OCR

Information

OCR for SharePoint, Microsoft Teams, Microsoft OneDrive, and Salesforce is currently in development. For early access, or to learn more, please get in touch.

You can perform OCR (Optical Character Recognition) on any document with PSPDFKit for Web Server-Backed.

To do so, open the document from PSPDFKit Server and apply the performOcr document operation with Instance.applyOperations:

await instance.applyOperations([
  { type: "performOcr", language: "english", pageIndexes: "all" }
]);

This will detect all English text in the document and make it available for searching and manual text selection.

Other Languages

If your document is written in a language other than English, you can extract its text by modifying the language parameter.
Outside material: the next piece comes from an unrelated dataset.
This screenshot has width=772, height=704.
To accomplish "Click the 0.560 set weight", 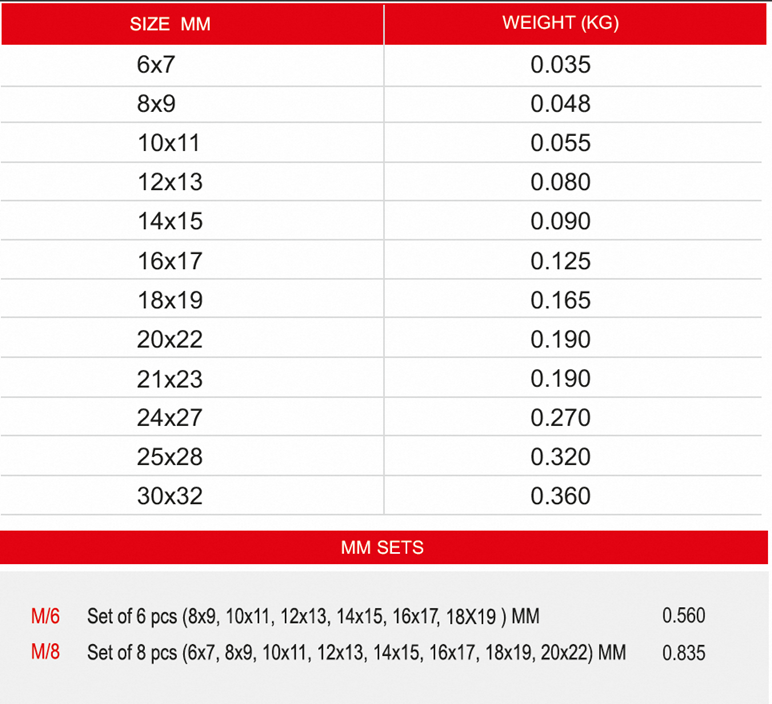I will tap(684, 616).
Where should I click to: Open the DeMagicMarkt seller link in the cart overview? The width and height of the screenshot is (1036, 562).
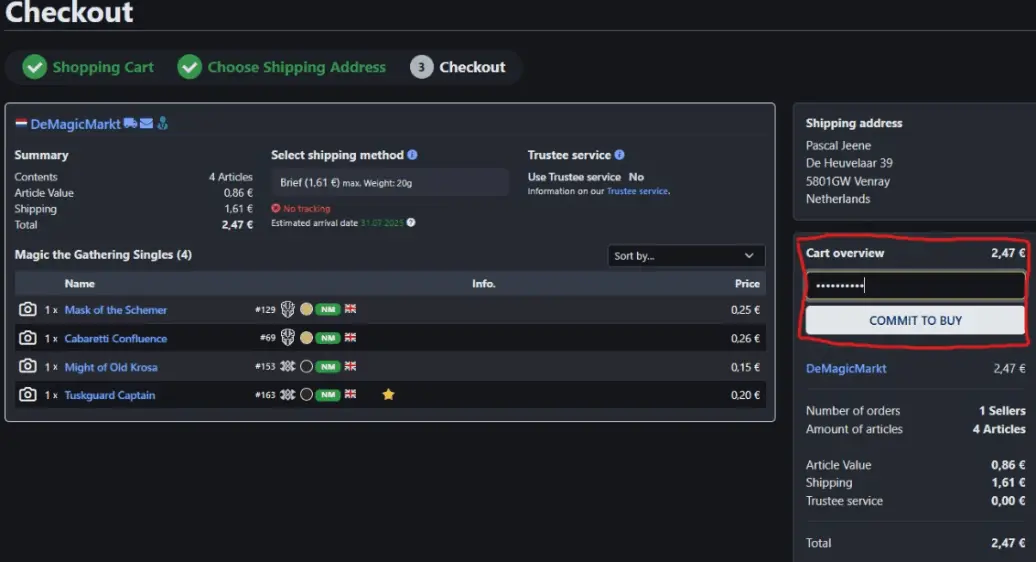(846, 369)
For example, to perform OCR in Spanish, run:

await instance.applyOperations([
  { type: "performOcr", language: "spanish", pageIndexes: "all" }
]);

PSPDFKit for Web can perform OCR in the following languages:

  • Croatian

  • Czech

  • Danish

  • Dutch

  • English

  • Finnish

  • French

  • German

  • Indonesian

  • Italian

  • Malay

  • Norwegian

  • Polish

  • Portuguese

  • Serbian

  • Slovak

  • Slovenian

  • Spanish

  • Swedish

  • Turkish

  • Welsh